Measure	Complexity	Explanation
Time	O(n²)	Window movement is O(n), substring extraction and comparison can cost O(n)
Space	O(1)	Only a few variables are maintained

Although the sliding window pointers each move at most n times, substring slicing and lexicographical comparisons may require scanning characters, making the practical worst-case complexity O(n²). Given the small constraint of n <= 100, this is highly efficient.

Test Cases

sol = Solution()

assert sol.shortestBeautifulSubstring("100011001", 3) == "11001"  # Example 1
assert sol.shortestBeautifulSubstring("1011", 2) == "11"  # Example 2
assert sol.shortestBeautifulSubstring("000", 1) == ""  # Example 3

assert sol.shortestBeautifulSubstring("1", 1) == "1"  # Single character valid
assert sol.shortestBeautifulSubstring("0", 1) == ""  # Single character invalid

assert sol.shortestBeautifulSubstring("1111", 2) == "11"  # Multiple shortest answers
assert sol.shortestBeautifulSubstring("10101", 2) == "101"  # Multiple candidates same size

assert sol.shortestBeautifulSubstring("0011100", 3) == "111"  # Exact compact group
assert sol.shortestBeautifulSubstring("1001", 1) == "1"  # Lexicographically smallest

assert sol.shortestBeautifulSubstring("010101", 2) == "101"  # Repeated patterns
assert sol.shortestBeautifulSubstring("1000001", 2) == "1000001"  # Entire string needed

assert sol.shortestBeautifulSubstring("110011", 2) == "11"  # Multiple equal shortest

Test	Why
`"100011001", 3`	Validates the main example
`"1011", 2`	Tests shrinking to shortest window
`"000", 1`	No beautiful substring exists
`"1", 1`	Smallest valid input
`"0", 1`	Smallest invalid input
`"1111", 2`	Many overlapping valid windows
`"10101", 2`	Multiple shortest candidates
`"0011100", 3`	Compact consecutive ones
`"1001", 1`	Lexicographical tie-breaking
`"010101", 2`	Alternating binary pattern
`"1000001", 2`	Whole string required
`"110011", 2`	Multiple equal shortest solutions

Edge Cases

No Valid Beautiful Substring

If the string does not contain at least k ones, no valid substring can exist. This can easily cause bugs if the algorithm assumes a solution always exists.

For example:

s = "000", k = 1

The implementation handles this naturally because ones_count never reaches k, so best_substring remains empty and is returned.

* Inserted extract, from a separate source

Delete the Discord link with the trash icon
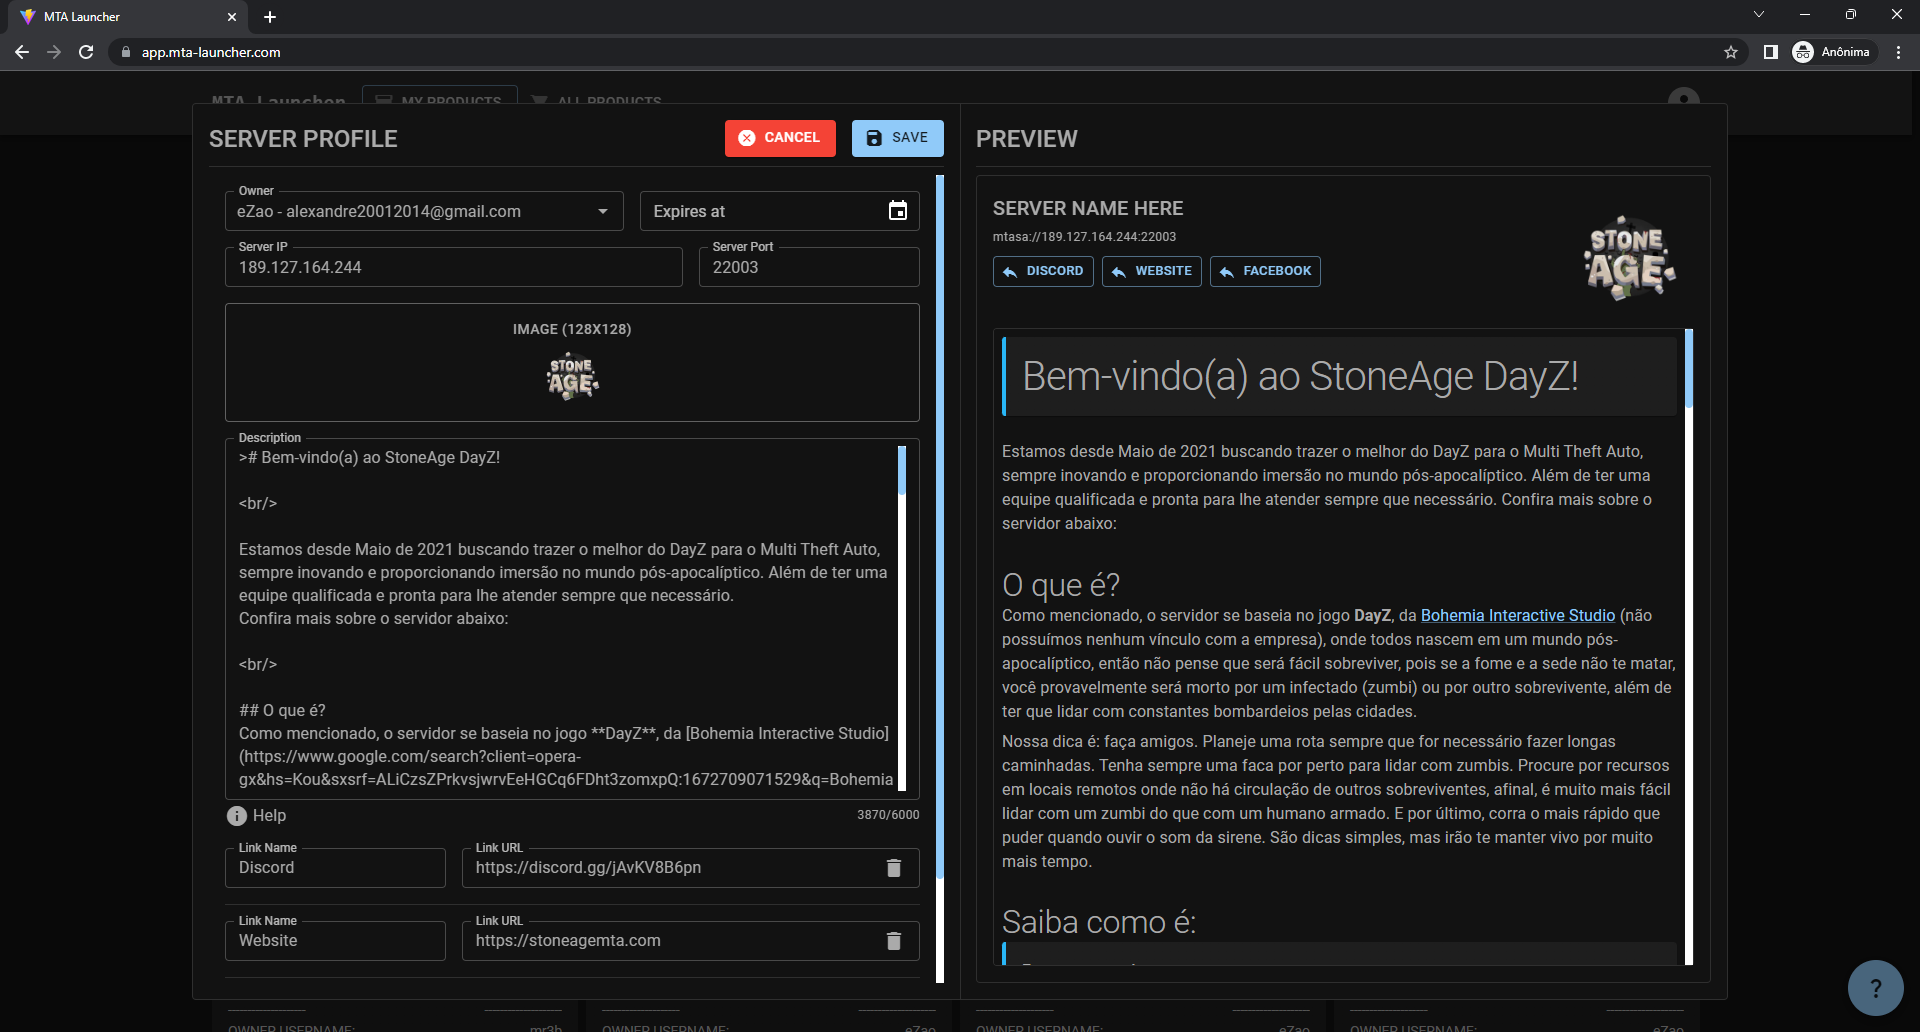 coord(893,868)
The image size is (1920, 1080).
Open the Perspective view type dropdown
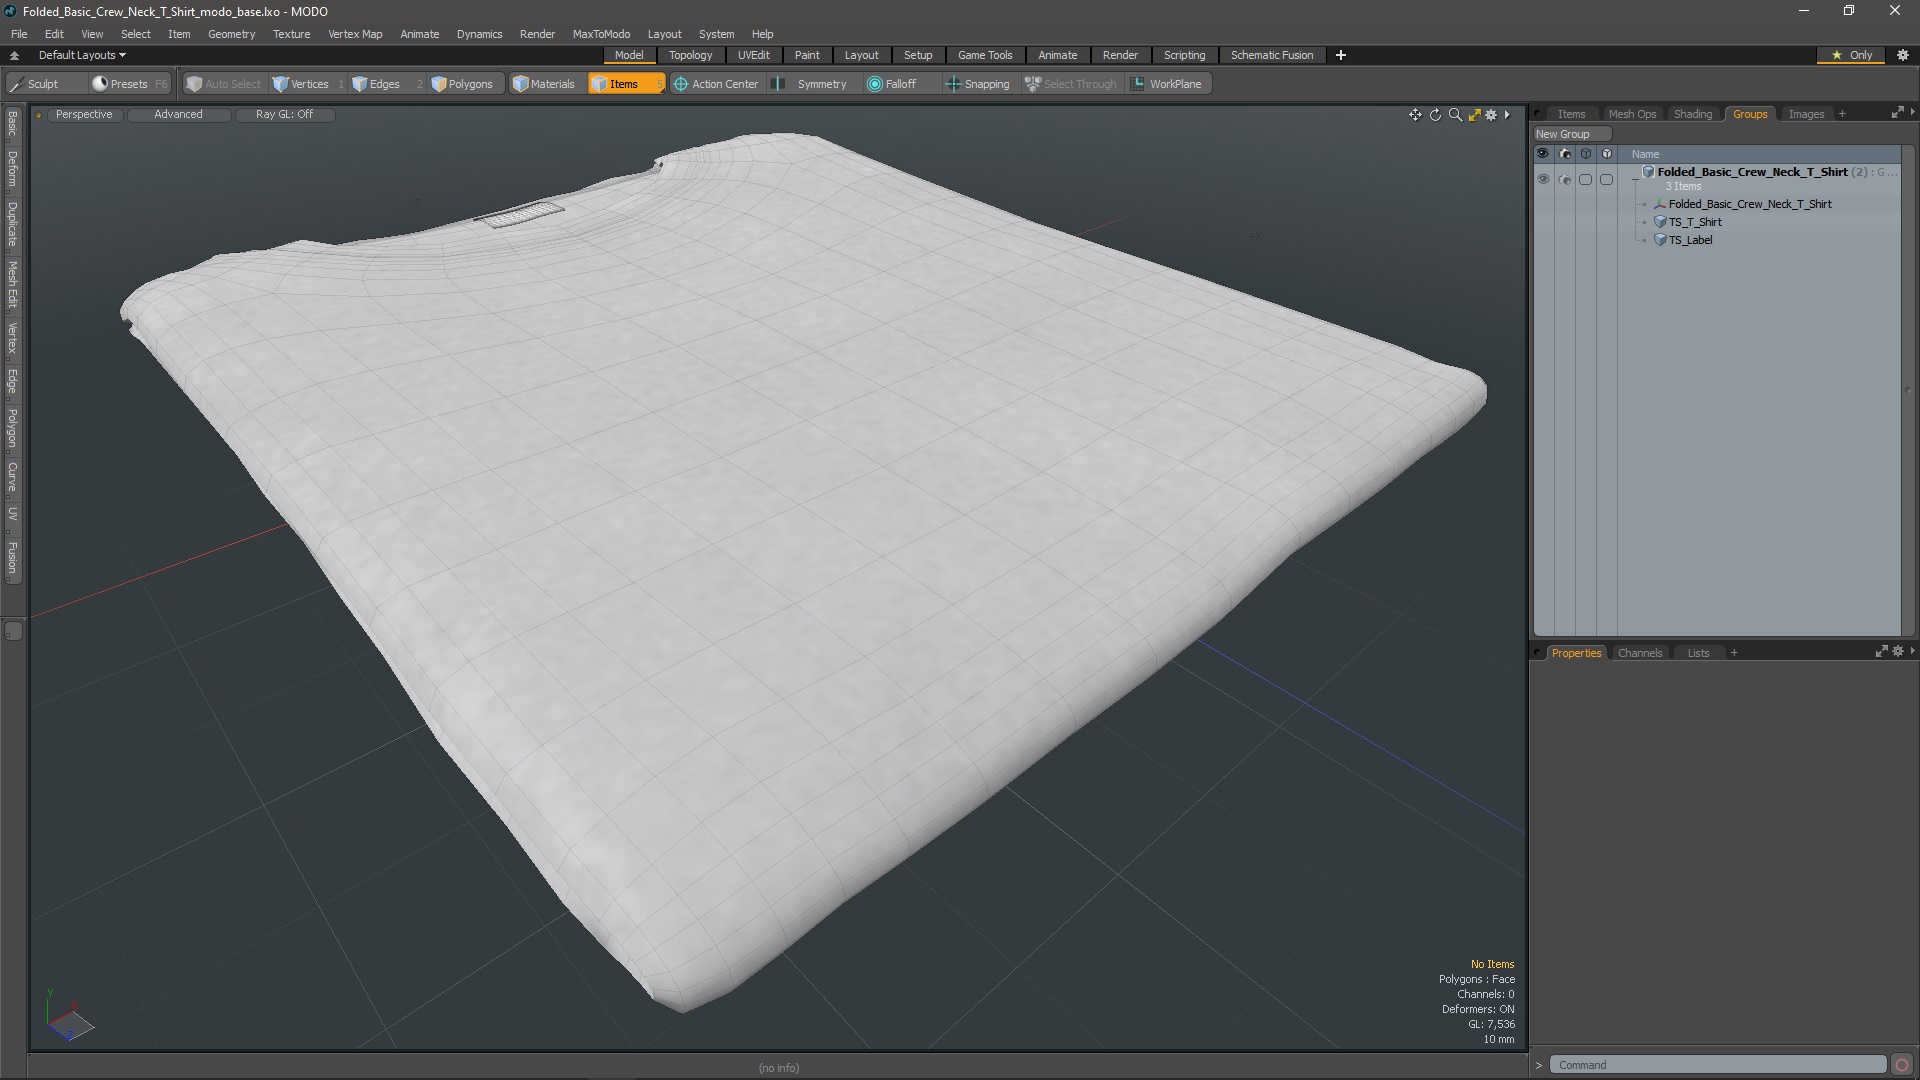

Multiple Shortest Candidates

A subtle issue occurs when several shortest beautiful substrings share the same length. Returning the first one found would be incorrect.

For example:

s = "1001", k = 1

Possible shortest substrings are "1" and "1", while larger candidates such as "001" also exist. The implementation explicitly compares equal-length candidates lexicographically to ensure the smallest answer is chosen.

Leading Zeros in the Window

Leading zeros are dangerous because they unnecessarily increase substring length without contributing toward the required number of ones.

For example:

s = "00111", k = 3

A naive implementation might return "00111" even though "111" is shorter.

The algorithm avoids this by aggressively shrinking away leading zeros whenever the window already contains exactly k ones, ensuring the minimal valid window is always considered.